**What is expected**. Please copy out all of the records below word for word, with every line kept as it is.

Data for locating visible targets
::::

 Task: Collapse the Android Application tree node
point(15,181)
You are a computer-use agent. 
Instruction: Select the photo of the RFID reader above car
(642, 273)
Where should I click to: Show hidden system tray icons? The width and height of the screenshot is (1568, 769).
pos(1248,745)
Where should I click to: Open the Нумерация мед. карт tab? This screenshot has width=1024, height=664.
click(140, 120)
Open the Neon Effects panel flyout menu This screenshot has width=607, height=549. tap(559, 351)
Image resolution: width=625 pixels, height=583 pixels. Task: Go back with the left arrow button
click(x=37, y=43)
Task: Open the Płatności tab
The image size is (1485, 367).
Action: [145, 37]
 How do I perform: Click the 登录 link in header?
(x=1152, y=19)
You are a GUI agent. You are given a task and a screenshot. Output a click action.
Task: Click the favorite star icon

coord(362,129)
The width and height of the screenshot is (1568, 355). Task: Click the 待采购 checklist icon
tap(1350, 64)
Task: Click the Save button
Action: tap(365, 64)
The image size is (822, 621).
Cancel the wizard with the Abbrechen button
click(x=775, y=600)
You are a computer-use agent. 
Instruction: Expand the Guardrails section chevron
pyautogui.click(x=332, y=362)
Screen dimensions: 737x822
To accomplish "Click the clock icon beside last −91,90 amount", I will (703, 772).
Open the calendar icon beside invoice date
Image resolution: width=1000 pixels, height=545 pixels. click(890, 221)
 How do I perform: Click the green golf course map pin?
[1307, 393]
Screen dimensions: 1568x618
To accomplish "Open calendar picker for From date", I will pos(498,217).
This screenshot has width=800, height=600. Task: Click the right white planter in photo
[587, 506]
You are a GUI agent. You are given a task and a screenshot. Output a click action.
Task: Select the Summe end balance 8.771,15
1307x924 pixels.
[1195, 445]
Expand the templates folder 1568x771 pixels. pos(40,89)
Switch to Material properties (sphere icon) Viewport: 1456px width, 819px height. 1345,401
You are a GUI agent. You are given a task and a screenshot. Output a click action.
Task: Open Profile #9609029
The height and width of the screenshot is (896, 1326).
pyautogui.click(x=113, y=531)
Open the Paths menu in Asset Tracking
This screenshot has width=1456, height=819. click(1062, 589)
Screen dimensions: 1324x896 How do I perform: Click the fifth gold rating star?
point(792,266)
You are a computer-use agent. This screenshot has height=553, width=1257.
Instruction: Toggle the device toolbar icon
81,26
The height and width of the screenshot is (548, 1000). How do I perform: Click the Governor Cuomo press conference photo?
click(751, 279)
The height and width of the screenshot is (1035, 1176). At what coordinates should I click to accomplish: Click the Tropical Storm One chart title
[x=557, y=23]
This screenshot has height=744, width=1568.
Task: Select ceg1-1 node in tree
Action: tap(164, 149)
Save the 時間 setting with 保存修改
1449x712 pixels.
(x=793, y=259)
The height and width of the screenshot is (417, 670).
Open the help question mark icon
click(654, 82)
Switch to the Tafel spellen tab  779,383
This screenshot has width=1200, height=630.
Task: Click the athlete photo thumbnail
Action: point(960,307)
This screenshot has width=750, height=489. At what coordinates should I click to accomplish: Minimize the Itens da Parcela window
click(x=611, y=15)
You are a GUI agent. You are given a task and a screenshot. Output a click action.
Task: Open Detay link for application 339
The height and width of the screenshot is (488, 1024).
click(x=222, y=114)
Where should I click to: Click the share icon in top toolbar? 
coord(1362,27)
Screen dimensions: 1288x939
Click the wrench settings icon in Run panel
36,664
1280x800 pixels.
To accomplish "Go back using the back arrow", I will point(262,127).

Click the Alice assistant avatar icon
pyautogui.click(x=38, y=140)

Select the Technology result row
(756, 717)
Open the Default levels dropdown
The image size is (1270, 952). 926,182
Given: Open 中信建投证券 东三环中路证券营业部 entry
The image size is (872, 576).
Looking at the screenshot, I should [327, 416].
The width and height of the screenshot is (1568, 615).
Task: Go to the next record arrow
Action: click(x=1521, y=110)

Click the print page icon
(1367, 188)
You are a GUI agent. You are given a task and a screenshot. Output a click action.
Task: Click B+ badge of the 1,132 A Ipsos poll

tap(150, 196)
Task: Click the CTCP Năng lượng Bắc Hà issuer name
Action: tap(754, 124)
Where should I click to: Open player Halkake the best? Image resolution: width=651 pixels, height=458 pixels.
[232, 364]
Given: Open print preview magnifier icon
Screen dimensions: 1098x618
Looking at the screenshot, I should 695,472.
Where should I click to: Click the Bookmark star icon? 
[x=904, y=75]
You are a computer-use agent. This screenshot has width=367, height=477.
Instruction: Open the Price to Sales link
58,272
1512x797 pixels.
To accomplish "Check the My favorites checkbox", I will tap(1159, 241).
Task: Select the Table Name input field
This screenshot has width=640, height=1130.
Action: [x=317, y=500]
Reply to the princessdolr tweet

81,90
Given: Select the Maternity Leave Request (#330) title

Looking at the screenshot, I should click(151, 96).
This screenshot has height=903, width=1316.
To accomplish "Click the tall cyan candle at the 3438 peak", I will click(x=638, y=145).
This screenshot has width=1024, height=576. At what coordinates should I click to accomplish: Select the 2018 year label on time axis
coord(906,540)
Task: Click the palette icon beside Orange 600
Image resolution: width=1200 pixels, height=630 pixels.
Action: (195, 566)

::::

**Exercise output**.
 Task: Collapse the Android Application tree node
point(15,181)
You are a computer-use agent. 
Instruction: Select the photo of the RFID reader above car
(642, 273)
Where should I click to: Show hidden system tray icons? The width and height of the screenshot is (1568, 769).
pos(1248,745)
Where should I click to: Open the Нумерация мед. карт tab? This screenshot has width=1024, height=664.
click(140, 120)
Open the Neon Effects panel flyout menu This screenshot has width=607, height=549. tap(559, 351)
Image resolution: width=625 pixels, height=583 pixels. Task: Go back with the left arrow button
click(x=37, y=43)
Task: Open the Płatności tab
The image size is (1485, 367).
Action: [145, 37]
 How do I perform: Click the 登录 link in header?
(x=1152, y=19)
You are a GUI agent. You are given a task and a screenshot. Output a click action.
Task: Click the favorite star icon

coord(362,129)
The width and height of the screenshot is (1568, 355). Task: Click the 待采购 checklist icon
tap(1350, 64)
Task: Click the Save button
Action: tap(365, 64)
The image size is (822, 621).
Cancel the wizard with the Abbrechen button
click(x=775, y=600)
You are a computer-use agent. 
Instruction: Expand the Guardrails section chevron
pyautogui.click(x=332, y=362)
Screen dimensions: 737x822
To accomplish "Click the clock icon beside last −91,90 amount", I will (703, 772).
Open the calendar icon beside invoice date
Image resolution: width=1000 pixels, height=545 pixels. click(890, 221)
 How do I perform: Click the green golf course map pin?
[1307, 393]
Screen dimensions: 1568x618
To accomplish "Open calendar picker for From date", I will pos(498,217).
This screenshot has width=800, height=600. Task: Click the right white planter in photo
[587, 506]
You are a GUI agent. You are given a task and a screenshot. Output a click action.
Task: Select the Summe end balance 8.771,15
1307x924 pixels.
[1195, 445]
Expand the templates folder 1568x771 pixels. pos(40,89)
Switch to Material properties (sphere icon) Viewport: 1456px width, 819px height. 1345,401
You are a GUI agent. You are given a task and a screenshot. Output a click action.
Task: Open Profile #9609029
The height and width of the screenshot is (896, 1326).
pyautogui.click(x=113, y=531)
Open the Paths menu in Asset Tracking
This screenshot has width=1456, height=819. click(1062, 589)
Screen dimensions: 1324x896 How do I perform: Click the fifth gold rating star?
point(792,266)
You are a computer-use agent. This screenshot has height=553, width=1257.
Instruction: Toggle the device toolbar icon
81,26
The height and width of the screenshot is (548, 1000). How do I perform: Click the Governor Cuomo press conference photo?
click(751, 279)
The height and width of the screenshot is (1035, 1176). At what coordinates should I click to accomplish: Click the Tropical Storm One chart title
[x=557, y=23]
This screenshot has height=744, width=1568.
Task: Select ceg1-1 node in tree
Action: tap(164, 149)
Save the 時間 setting with 保存修改
1449x712 pixels.
(x=793, y=259)
The height and width of the screenshot is (417, 670).
Open the help question mark icon
click(654, 82)
Switch to the Tafel spellen tab  779,383
This screenshot has width=1200, height=630.
Task: Click the athlete photo thumbnail
Action: point(960,307)
This screenshot has width=750, height=489. At what coordinates should I click to accomplish: Minimize the Itens da Parcela window
click(x=611, y=15)
You are a GUI agent. You are given a task and a screenshot. Output a click action.
Task: Open Detay link for application 339
The height and width of the screenshot is (488, 1024).
click(x=222, y=114)
Where should I click to: Click the share icon in top toolbar? 
coord(1362,27)
Screen dimensions: 1288x939
Click the wrench settings icon in Run panel
36,664
1280x800 pixels.
To accomplish "Go back using the back arrow", I will point(262,127).

Click the Alice assistant avatar icon
pyautogui.click(x=38, y=140)

Select the Technology result row
(756, 717)
Open the Default levels dropdown
The image size is (1270, 952). 926,182
Given: Open 中信建投证券 东三环中路证券营业部 entry
The image size is (872, 576).
Looking at the screenshot, I should [327, 416].
The width and height of the screenshot is (1568, 615).
Task: Go to the next record arrow
Action: click(x=1521, y=110)

Click the print page icon
(1367, 188)
You are a GUI agent. You are given a task and a screenshot. Output a click action.
Task: Click B+ badge of the 1,132 A Ipsos poll

tap(150, 196)
Task: Click the CTCP Năng lượng Bắc Hà issuer name
Action: tap(754, 124)
Where should I click to: Open player Halkake the best? Image resolution: width=651 pixels, height=458 pixels.
[232, 364]
Given: Open print preview magnifier icon
Screen dimensions: 1098x618
Looking at the screenshot, I should 695,472.
Where should I click to: Click the Bookmark star icon? 
[x=904, y=75]
You are a computer-use agent. This screenshot has width=367, height=477.
Instruction: Open the Price to Sales link
58,272
1512x797 pixels.
To accomplish "Check the My favorites checkbox", I will tap(1159, 241).
Task: Select the Table Name input field
This screenshot has width=640, height=1130.
Action: [x=317, y=500]
Reply to the princessdolr tweet

81,90
Given: Select the Maternity Leave Request (#330) title

Looking at the screenshot, I should click(151, 96).
This screenshot has height=903, width=1316.
To accomplish "Click the tall cyan candle at the 3438 peak", I will click(x=638, y=145).
This screenshot has width=1024, height=576. At what coordinates should I click to accomplish: Select the 2018 year label on time axis
coord(906,540)
Task: Click the palette icon beside Orange 600
Image resolution: width=1200 pixels, height=630 pixels.
Action: (195, 566)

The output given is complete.